WRITTEN TASKS
[1] Repeat the Exodus passage from "In all 68 ships" up to and including "transported to Palestine.", swapping "illegal immigrants" for "clandestine immigrants".
[2] Translate this sentence from the Exodus passage into French: "Whatever sympathy there remained for the British handling of their Palestine Mandate evaporated."

[START PASSAGE PROVIDED]

Widely reported by the press, the Exodus saga caught the imagination of the world. What began as compassion for the mass of humanity off-loaded in Haifa grew to revulsion for the British as the spectacle of Jewish victims of the Nazi regime thrown onto German soil was reported.  Whatever sympathy there remained for the British handling of their Palestine Mandate evaporated.

In all 68 ships participated in rescue efforts during the British Mandate. Many voyages, like that of the Exodus failed, however during the Mandate over 60,000 illegal immigrants were successfully transported to Palestine.

Following the creation of the State, most of the Exodus refugees made their way to Israel. As for the Exodus, she remained moored in Haifa harbour. Originally intended to be turned into a floating museum, she caught fire in 1952 and was towed out of the shipping area where she sank, an ignoble end to a noble ship.

[END PASSAGE PROVIDED]
[START EXTRACTED RECORDS]

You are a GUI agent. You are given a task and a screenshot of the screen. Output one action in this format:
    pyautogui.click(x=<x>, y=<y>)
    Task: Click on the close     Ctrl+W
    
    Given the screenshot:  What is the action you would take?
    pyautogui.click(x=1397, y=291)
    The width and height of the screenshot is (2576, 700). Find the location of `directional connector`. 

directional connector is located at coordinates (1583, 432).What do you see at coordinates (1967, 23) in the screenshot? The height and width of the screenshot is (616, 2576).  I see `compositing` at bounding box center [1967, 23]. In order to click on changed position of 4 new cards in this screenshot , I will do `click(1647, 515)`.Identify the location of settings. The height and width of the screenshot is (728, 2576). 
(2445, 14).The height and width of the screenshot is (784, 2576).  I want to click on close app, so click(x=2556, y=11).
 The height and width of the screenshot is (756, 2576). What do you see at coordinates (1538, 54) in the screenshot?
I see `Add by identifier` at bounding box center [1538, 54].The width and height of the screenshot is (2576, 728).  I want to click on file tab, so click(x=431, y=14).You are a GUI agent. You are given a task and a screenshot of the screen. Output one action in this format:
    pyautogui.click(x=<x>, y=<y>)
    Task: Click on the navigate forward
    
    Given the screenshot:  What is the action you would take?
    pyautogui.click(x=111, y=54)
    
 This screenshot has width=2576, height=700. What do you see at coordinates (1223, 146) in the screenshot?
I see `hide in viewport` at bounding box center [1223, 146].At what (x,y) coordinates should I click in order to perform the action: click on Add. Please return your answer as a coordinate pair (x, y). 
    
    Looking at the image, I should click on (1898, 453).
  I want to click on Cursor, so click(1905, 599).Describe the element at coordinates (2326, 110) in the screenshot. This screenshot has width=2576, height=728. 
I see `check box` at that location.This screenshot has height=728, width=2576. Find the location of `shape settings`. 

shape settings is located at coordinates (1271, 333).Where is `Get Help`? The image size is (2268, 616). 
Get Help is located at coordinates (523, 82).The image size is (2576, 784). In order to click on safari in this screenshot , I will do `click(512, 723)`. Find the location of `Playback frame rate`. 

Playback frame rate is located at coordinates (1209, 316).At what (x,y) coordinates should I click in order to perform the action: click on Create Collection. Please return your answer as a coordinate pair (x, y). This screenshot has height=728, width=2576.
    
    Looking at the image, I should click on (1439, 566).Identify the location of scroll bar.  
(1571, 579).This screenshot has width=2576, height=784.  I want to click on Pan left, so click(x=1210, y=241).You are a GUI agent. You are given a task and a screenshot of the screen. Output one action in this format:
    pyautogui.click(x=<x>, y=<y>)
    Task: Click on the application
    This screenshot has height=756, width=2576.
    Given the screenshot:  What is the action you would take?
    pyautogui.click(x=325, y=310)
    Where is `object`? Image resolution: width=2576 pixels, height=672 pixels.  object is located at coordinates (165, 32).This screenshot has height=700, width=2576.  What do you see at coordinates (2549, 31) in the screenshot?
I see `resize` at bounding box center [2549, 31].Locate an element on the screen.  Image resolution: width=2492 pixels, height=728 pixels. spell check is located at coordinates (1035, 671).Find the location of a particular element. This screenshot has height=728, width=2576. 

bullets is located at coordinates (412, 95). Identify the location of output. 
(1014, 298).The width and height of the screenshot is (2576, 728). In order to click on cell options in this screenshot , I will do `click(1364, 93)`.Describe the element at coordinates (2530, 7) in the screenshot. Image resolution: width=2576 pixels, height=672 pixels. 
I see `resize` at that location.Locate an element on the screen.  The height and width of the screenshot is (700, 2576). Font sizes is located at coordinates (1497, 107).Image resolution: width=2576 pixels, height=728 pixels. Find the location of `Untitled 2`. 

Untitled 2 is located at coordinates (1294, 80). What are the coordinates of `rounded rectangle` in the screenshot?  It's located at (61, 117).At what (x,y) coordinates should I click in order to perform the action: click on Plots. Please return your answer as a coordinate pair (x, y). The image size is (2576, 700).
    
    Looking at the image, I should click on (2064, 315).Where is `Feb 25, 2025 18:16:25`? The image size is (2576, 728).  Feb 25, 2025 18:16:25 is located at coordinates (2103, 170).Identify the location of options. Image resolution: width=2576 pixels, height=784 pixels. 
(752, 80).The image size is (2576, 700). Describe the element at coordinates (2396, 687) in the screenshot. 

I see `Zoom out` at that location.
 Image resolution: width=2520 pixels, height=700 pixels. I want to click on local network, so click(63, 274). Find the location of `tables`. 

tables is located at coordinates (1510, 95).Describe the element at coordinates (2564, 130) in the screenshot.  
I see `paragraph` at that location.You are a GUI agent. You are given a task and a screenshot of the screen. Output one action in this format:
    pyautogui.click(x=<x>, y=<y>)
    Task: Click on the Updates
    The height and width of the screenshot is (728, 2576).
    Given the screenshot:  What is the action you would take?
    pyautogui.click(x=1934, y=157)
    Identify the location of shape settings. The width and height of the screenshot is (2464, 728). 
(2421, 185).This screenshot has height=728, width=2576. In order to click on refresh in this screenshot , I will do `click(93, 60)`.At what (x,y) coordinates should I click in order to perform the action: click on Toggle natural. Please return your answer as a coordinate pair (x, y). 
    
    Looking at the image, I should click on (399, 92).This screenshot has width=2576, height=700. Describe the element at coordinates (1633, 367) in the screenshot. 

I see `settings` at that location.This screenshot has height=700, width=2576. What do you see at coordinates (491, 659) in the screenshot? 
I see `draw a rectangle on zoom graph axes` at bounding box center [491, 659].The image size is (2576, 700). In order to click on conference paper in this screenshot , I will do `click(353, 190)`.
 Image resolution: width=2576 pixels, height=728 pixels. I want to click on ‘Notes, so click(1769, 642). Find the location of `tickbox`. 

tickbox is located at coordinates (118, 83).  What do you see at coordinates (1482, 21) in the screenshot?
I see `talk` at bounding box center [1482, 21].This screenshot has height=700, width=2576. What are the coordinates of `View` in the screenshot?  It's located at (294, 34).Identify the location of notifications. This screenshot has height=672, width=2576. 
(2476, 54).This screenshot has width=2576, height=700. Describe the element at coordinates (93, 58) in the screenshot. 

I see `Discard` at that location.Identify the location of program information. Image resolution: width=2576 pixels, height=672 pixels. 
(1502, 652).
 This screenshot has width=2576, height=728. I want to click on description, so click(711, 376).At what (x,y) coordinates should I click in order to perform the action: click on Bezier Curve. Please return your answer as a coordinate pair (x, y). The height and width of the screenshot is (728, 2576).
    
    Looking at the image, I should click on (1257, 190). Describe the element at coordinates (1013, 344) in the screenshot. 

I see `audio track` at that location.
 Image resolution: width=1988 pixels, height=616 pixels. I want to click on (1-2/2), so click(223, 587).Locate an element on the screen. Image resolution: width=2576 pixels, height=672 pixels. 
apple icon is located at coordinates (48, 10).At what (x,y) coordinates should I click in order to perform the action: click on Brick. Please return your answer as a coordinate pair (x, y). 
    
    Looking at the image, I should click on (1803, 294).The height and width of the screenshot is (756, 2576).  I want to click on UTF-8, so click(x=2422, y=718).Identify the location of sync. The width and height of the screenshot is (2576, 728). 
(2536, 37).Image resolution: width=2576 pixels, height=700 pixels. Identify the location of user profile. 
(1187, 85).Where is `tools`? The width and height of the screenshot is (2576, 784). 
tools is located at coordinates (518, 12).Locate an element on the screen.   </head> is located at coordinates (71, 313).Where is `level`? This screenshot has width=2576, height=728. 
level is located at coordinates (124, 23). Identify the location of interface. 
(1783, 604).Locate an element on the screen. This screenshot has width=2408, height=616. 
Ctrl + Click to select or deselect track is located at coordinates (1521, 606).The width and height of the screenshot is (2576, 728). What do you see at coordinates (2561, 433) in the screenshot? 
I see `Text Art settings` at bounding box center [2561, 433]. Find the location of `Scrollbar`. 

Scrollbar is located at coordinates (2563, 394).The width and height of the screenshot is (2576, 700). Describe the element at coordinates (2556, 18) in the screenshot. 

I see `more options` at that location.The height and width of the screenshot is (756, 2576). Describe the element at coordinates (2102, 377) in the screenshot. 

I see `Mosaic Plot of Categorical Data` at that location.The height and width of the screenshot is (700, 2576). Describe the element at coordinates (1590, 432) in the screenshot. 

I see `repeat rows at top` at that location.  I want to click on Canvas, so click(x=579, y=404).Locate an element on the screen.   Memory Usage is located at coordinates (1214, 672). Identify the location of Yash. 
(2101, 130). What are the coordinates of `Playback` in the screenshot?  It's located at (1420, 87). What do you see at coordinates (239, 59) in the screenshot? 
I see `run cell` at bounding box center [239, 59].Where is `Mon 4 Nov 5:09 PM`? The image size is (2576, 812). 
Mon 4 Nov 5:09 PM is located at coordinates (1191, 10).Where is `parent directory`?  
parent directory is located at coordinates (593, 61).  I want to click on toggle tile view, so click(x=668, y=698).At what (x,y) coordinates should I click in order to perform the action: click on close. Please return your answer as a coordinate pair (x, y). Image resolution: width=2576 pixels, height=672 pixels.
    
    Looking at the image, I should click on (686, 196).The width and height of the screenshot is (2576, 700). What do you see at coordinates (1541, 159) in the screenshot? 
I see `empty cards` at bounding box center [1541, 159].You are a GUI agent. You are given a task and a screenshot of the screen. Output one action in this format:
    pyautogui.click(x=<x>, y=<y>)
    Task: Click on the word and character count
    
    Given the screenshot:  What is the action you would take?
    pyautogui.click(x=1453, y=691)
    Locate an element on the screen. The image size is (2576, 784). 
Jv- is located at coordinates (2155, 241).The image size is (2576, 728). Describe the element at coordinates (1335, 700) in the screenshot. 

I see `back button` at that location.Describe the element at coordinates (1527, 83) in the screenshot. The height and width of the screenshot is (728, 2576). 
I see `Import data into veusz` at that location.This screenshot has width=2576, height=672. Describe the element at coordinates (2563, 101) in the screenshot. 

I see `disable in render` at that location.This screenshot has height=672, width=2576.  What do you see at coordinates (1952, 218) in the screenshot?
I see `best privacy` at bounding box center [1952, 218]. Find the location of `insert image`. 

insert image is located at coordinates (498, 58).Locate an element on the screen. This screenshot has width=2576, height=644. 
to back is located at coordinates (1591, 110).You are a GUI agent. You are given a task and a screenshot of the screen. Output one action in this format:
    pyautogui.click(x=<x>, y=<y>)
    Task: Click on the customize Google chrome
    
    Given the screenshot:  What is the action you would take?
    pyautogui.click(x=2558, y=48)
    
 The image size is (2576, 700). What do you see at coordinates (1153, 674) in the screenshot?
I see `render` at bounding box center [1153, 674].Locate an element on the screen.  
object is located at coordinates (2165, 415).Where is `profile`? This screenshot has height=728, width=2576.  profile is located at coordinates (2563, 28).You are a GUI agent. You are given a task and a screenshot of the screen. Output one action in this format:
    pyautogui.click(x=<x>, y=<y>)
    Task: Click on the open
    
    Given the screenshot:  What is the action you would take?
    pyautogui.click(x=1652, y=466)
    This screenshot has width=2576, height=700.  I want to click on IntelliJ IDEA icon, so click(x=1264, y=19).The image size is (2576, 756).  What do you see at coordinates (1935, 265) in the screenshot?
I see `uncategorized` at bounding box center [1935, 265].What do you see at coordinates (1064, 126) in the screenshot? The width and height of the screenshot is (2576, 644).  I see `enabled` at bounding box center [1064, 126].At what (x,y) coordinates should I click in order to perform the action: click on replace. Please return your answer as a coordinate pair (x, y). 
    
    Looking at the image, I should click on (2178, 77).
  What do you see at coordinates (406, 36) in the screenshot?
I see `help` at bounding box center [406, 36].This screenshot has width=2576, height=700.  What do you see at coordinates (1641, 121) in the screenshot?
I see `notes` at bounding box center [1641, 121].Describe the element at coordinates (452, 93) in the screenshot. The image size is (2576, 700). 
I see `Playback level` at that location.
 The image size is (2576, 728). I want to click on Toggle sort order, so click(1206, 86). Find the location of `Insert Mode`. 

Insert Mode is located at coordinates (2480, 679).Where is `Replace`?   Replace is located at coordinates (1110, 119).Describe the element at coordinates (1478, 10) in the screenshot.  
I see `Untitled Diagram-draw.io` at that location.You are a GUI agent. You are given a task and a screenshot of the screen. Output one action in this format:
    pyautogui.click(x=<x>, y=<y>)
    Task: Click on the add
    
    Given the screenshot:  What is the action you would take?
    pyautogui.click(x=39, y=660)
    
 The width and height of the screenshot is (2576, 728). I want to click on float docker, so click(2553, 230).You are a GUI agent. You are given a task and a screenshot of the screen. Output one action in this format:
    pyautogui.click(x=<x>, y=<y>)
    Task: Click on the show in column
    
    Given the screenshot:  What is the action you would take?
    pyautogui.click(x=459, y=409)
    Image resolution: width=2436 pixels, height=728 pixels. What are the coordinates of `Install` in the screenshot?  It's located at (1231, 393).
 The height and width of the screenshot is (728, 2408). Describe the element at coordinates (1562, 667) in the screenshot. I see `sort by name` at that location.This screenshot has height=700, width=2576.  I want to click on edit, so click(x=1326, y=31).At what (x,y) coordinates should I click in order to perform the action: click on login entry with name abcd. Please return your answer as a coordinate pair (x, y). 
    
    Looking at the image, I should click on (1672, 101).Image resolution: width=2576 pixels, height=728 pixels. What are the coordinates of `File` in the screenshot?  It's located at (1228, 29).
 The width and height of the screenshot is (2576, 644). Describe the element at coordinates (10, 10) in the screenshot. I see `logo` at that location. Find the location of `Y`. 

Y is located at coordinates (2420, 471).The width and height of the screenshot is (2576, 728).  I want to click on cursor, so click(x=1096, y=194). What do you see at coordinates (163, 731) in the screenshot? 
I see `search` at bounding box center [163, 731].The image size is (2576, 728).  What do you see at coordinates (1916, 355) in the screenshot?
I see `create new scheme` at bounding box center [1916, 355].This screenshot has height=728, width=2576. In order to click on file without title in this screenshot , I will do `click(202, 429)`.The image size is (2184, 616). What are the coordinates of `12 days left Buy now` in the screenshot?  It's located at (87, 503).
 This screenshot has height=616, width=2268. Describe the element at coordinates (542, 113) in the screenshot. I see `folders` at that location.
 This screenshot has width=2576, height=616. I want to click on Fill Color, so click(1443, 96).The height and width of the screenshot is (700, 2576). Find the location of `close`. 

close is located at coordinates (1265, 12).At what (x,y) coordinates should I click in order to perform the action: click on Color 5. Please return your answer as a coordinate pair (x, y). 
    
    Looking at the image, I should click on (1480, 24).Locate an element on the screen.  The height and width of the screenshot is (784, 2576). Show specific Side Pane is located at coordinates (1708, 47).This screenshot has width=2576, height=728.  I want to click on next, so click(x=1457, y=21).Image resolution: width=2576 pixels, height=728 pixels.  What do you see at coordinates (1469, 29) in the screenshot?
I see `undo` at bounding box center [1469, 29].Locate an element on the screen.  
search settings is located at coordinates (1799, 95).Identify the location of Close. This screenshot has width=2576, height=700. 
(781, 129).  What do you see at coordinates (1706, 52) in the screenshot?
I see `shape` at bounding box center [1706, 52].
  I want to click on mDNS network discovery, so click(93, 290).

[END EXTRACTED RECORDS]

ANSWERS TO THE EXERCISE
[1]
In all 68 ships participated in rescue efforts during the British Mandate. Many voyages, like that of the Exodus failed, however during the Mandate over 60,000 clandestine immigrants were successfully transported to Palestine.

[2] Ce qui restait de sympathie pour la manière dont les Britanniques géraient leur mandat sur la Palestine s'évapora.